→ Aufgabe 1
Schreibe aus dem Seitentext zur Kündigung der Garagenmiete die Passage von „Für die Klägerin war“ bis einschließlich „noch nicht entgegen.“ wörtlich ab.
→ Aufgabe 2
Setze den Seitentext zur Kündigung der Garagenmiete im Anschluss an seinen letzten Satz fort.

→ Seitentext
((
Die Beklagten wollten auch für die Klägerin erkennbar zugleich mit der Anmietung der Wohnräume auch die auf demselben Grundstück und in demselben Wohnhaus im Erdgeschoss gelegene Garage als Nebenraum mit anmieten. Insoweit erfolgte dann auch die Aufnahme sämtlicher Räume in einer Vertragsurkunde. Für die Einheitlichkeit des Mietverhältnisses spricht weiter auch die bereits oben aufgeführte Lage der Garage im selben Haus, in welchem die Beklagten die Wohnräume angemietet haben, und nicht zuletzt auch die nachträglich einvernehmlich erfolgte Anschließung der Garagenversorgung mit Strom, Wasser und den Heizkörpern an die angemietete Wohnung.

Für die Klägerin war damit hinreichend erkennbar, dass die Beklagten bei Anmietung der Wohnräume und der zeitgleichen Anmietung einer Garage in dem Haus ein einheitliches Mietverhältnis anstrebten und auch wollten, welches dann auch nur einheitlich beendet werden konnte. Dem steht allein die Ausweisung unterschiedlicher Mietpreise im Vertrag noch nicht entgegen.

Es wäre für die Klägerin, so sie denn eine rechtliche Selbständigkeit des Wohnraummietverhältnisses und des Garagenmietverhältnisses gewollt hätte, ohne weiteres möglich gewesen, dies durch den Abschluss zweier separater Verträge deutlich zum Ausdruck zu bringen oder zumindest die Beklagten auf die erst auf Seite 6 oben unter Ziffer 15 Abs. 4 enthaltene Regelung zur gesonderten Kündigung besonders hinzuweisen. Ein solcher besonderer Hinweis ist – Gegenteiliges trägt die Klägerin auch selbst nicht vor – nicht erfolgt. Allein, dass die Klausel in Fettdruck gehalten ist, genügt bei dem vorliegenden Sachverhalt noch nicht für einen ausreichenden Hinweis durch die Klägerin als Verwenderin. Zwar ist die Regelung ihrer Fassung nach nicht unklar. Die Beklagten mussten aber bei dem vorliegenden Sachverhalt angesichts des umfangreichen 26 Paragraphen umfassenden vorformulierten Regelwerkes nicht damit rechnen, dass in § 15 zur Kündigung eine Regelung enthalten ist, die eine separate Kündigung des Garagenmietverhältnisses ermöglichte, zumal auch in der Überschrift zu § 15 auf Seite 5 unten des Vertragsformulares lediglich das Wort „Kündigung“ aufgeführt ist, ohne hier bereits einen trennenden Hinweis auf die Garage und Wohnräume aufzunehmen.
))
→ Bereitgestellte Daten
((
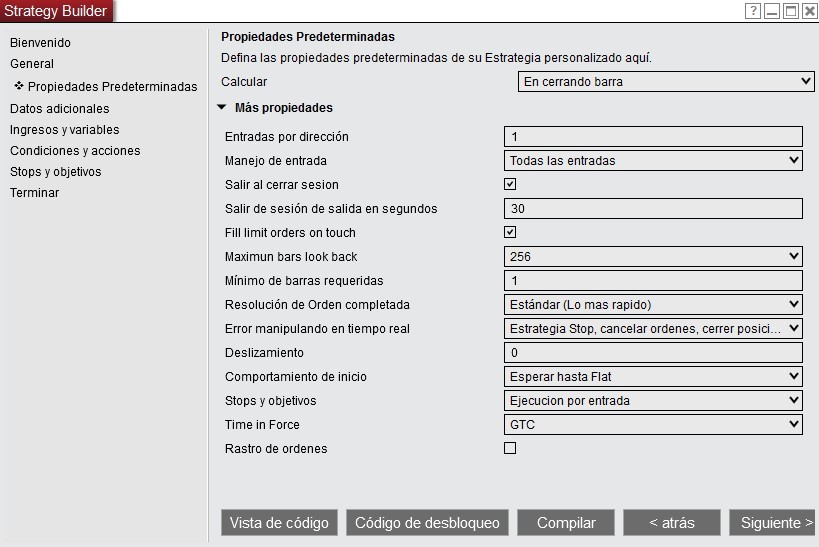The image size is (819, 547).
Task: Open Vista de código
Action: 279,523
))
→ Ergebnis 1
Für die Klägerin war damit hinreichend erkennbar, dass die Beklagten bei Anmietung der Wohnräume und der zeitgleichen Anmietung einer Garage in dem Haus ein einheitliches Mietverhältnis anstrebten und auch wollten, welches dann auch nur einheitlich beendet werden konnte. Dem steht allein die Ausweisung unterschiedlicher Mietpreise im Vertrag noch nicht entgegen.

→ Ergebnis 2
Es ist gerichtsbekannt, dass Vermieter häufig Vertragsformulare von Verbänden benutzen, deren Inhalte nicht im Einzelnen ausgehandelt und auch von beiden Seiten vor Unterschriftsleistung nicht mit der erforderlichen Sorgfalt studiert werden und damit einzelne Regelung nicht hinreichend zur Kenntnis genommen werden. Ein Mieter, der in einem Vertragsformular zeitgleich sowohl Wohnräume, als auch eine auf demselben Grundstück im selben Haus gelegene Garage anmietet, geht billigenswerter Weise von einer Einheitlichkeit des Mietverhältnisses aus. Er muss nicht damit rechnen, dass erst an einer weit hinten im Formular befindlichen Stelle nunmehr eine rechtliche Selbständigkeit der angemieteten Wohnräume und der Garage seitens der Verwenderin gewollt ist, sowie deren gesonderte Kündigungsmöglichkeit aufgeführt wird. Insoweit handelt es sich um eine nach den hier vorliegenden konkreten Umstände und dem Erscheinungsbild des Vertrages ungewöhnliche Klausel im Sinne des § 305 c Abs. 1 BGB, mit der die Beklagten als Vertragspartner der Klägerin als Verwenderin nicht zu rechnen brauchten. Mithin ist diese Vertragsklausel nicht Vertragsbestandteil geworden, mit der Folge, dass die Klägerin auf diese eine separate Kündigung der angemieteten Garage nicht stützen kann.

Nach alledem war die Klage abzuweisen.

Die Kostenentscheidung folgt aus § 91 Abs. 1 ZPO.

Die Entscheidung über die vorläufige Vollstreckbarkeit hat ihre Rechtsgrundlage in § 708 Nr. 11, 713 ZPO.

Die Berufung war nicht zuzulassen, denn die hierfür erforderlichen Voraussetzungen des § 511 Abs. 4 ZPO liegen nicht vor.